I told you about the Boston patient - there are those gene therapies studies
using for example CCR5-modified T cells that show some interesting data.
But my question is whether gene modification of T cells for a cure is feasible?
Can stem cells be harvested gene-modified and transplanted in a safe, effective, affordable, and scalable manner,
especially in resource-limited settings?
What are the barriers but new opportunities?
We are very... there are new opportunities for clinical research toward a cure.
I already mentioned some of them like the direct acting anti-latency drugs, anti-inflammatory drugs
But we have to keep in mind that we really want a strategy that will be affordable as I say for resource-limited settings.
The future cure strategy will probably be a combined approach with these different strategies
I would like to say based certainly on our basic knowledge on the mechanism of persistence.
Quantifying the reservoir and tools for cure studies are really something that we have to work on.
I told you the Boston patient really said to us, you don’t have the right to measure the reservoirs.
We need to understand the biology of HIV persistence as well for that.
We need to have a biomarker to predict the efficacy of the functional cure.
We need to have those markers to evaluate the impact of any intervention on the reservoirs.

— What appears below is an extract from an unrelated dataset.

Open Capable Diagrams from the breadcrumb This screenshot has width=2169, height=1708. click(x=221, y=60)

And based on those biomarkers, in the future, I would not be surprised to have an approach,
let's say, towards a personalised cure therapy.

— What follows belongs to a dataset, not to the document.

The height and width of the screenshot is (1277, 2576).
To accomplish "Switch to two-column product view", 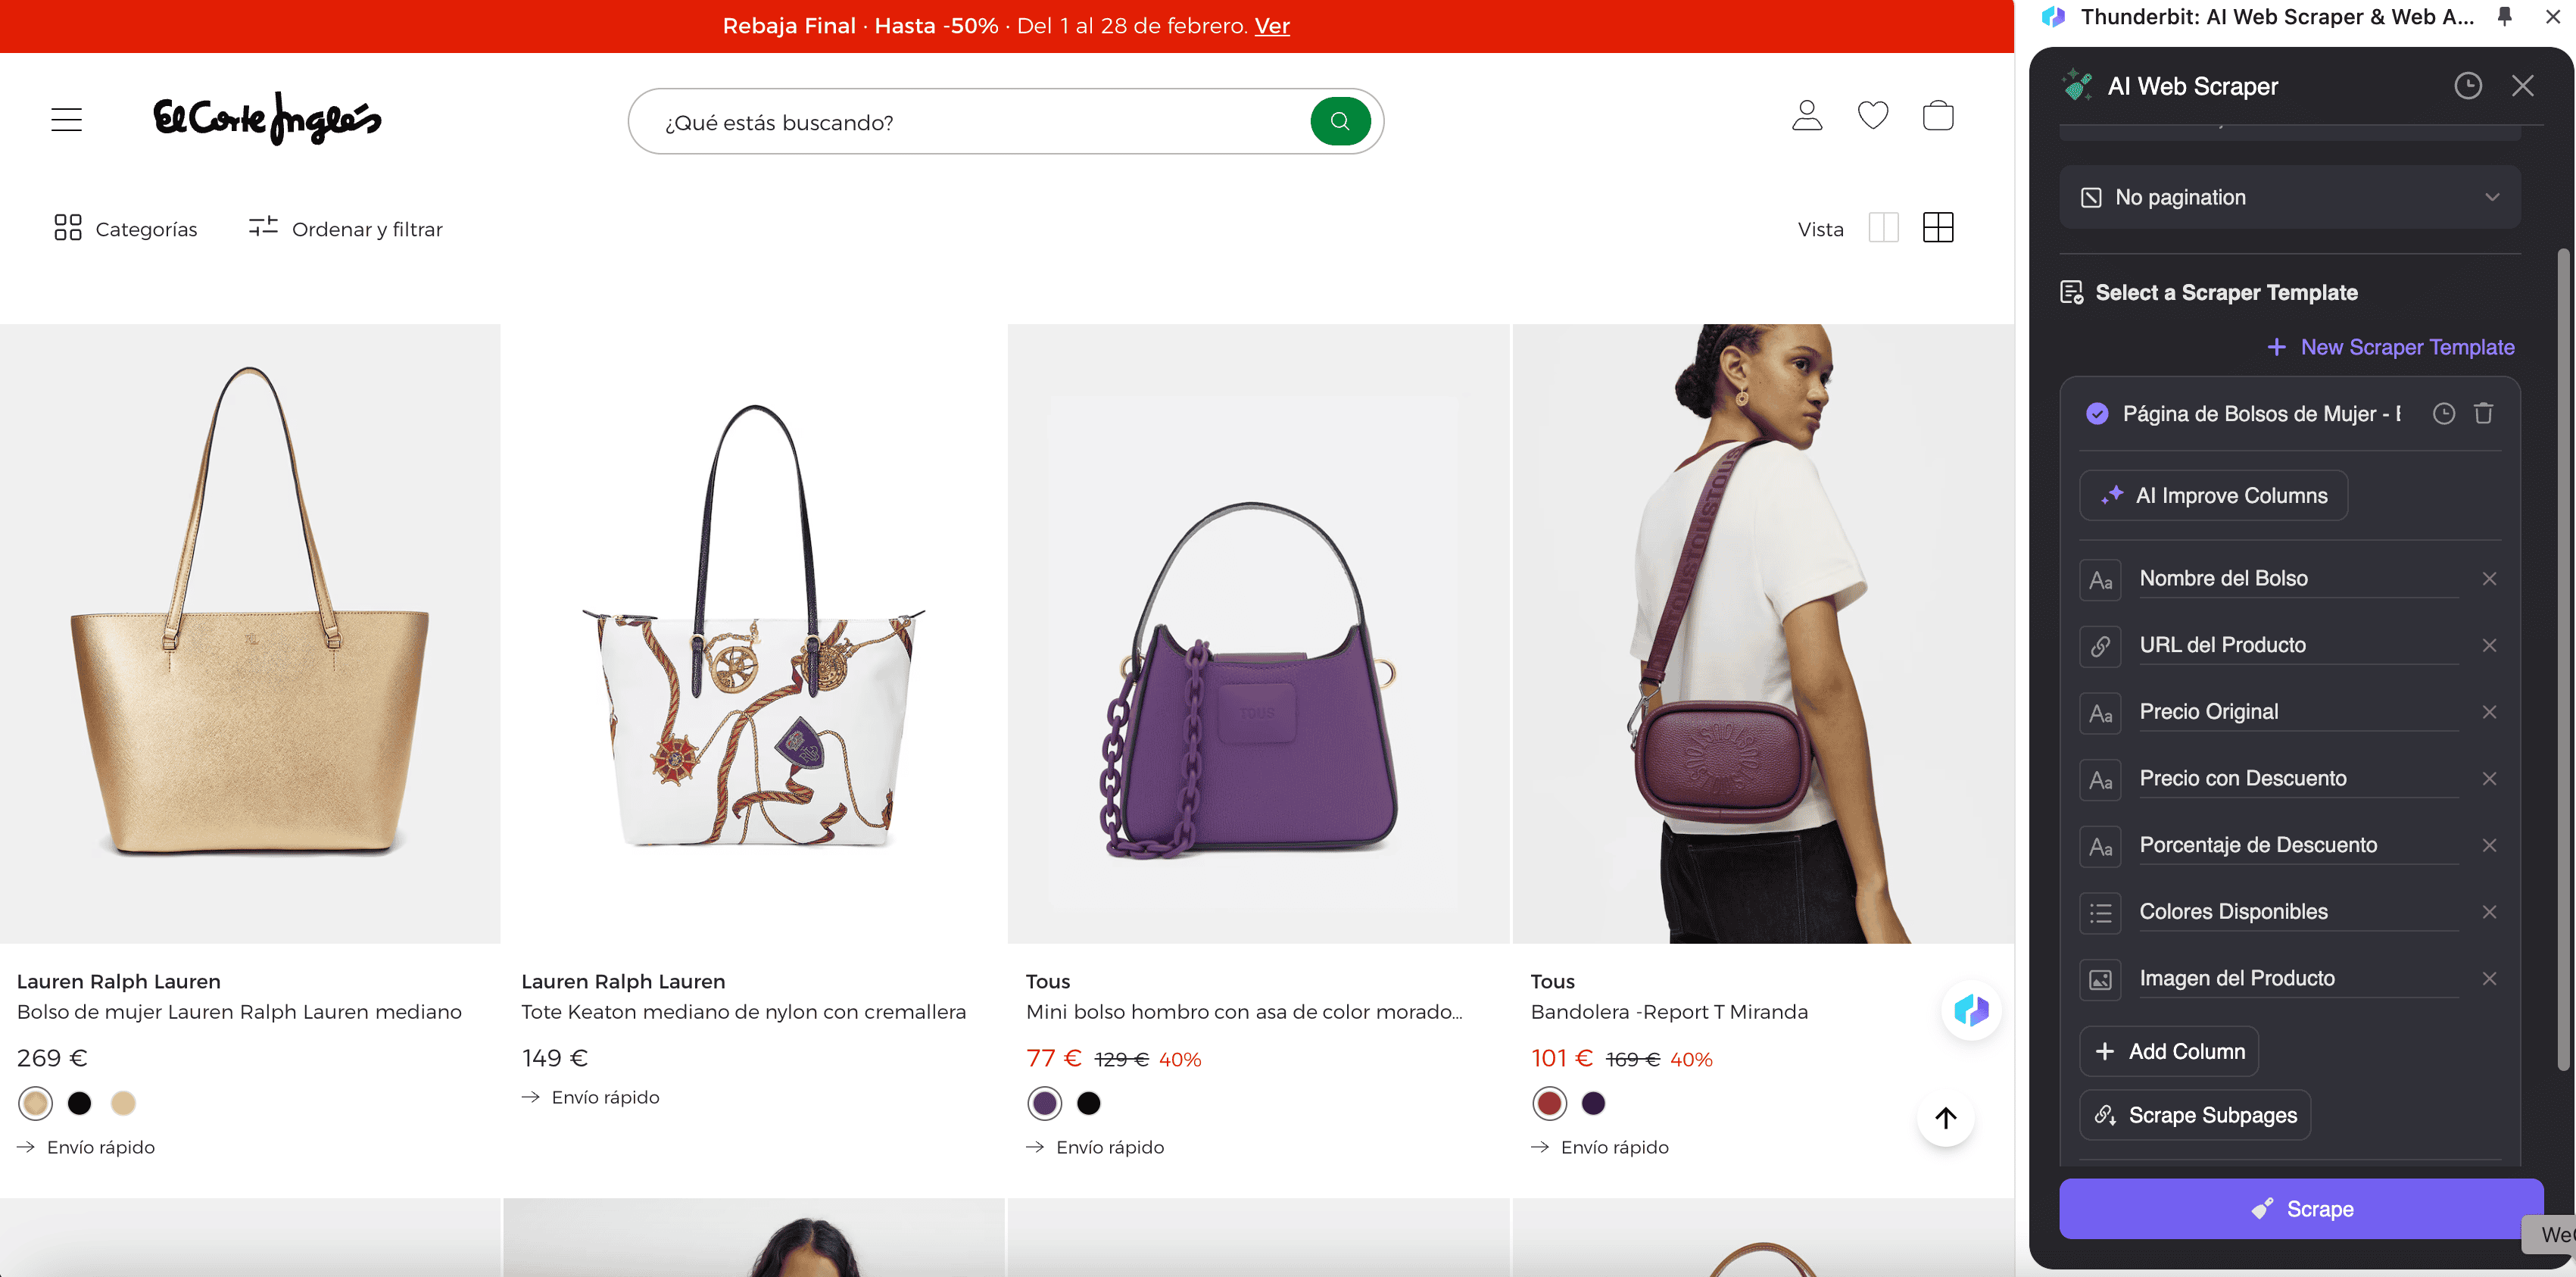I will [x=1883, y=228].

So I will end by saying that what we need is really an integrated strategy with all the components
Remember inflammation, as it was said yesterday, inflammation is critical in many diseases
We have to work also with social scientists and scientists involved in economic science.
We have to work together with the stakeholders, with the donors;
and it's what we did at International Society by implementing an international Advisory Board
responsible for implementing and following the strategy: to make funding, of course;
to have a coordination in funding; and to make sure that we have international multidisciplinary collaboration at all the levels.
I'd like to say that we might be successful, I'm sure we will be successful in a remission,
in a chemical remission in the future, if we work all together as we did in the very early years of HIV research.
It's what we are trying to do with my co-chair of the next conference in Melbourne, Sharon Lewin.
I was glad to see in Lindau the strong implication of Australia.
Sharon is from Melbourne, she will be as the Director of the Peter Doherty Institute in Melbourne.
And I am pleased to say that we are used, with Sharon and Steve,
to organise regularly now a meeting on HIV cure before the AIDS conference.
Thank you very much for your attention.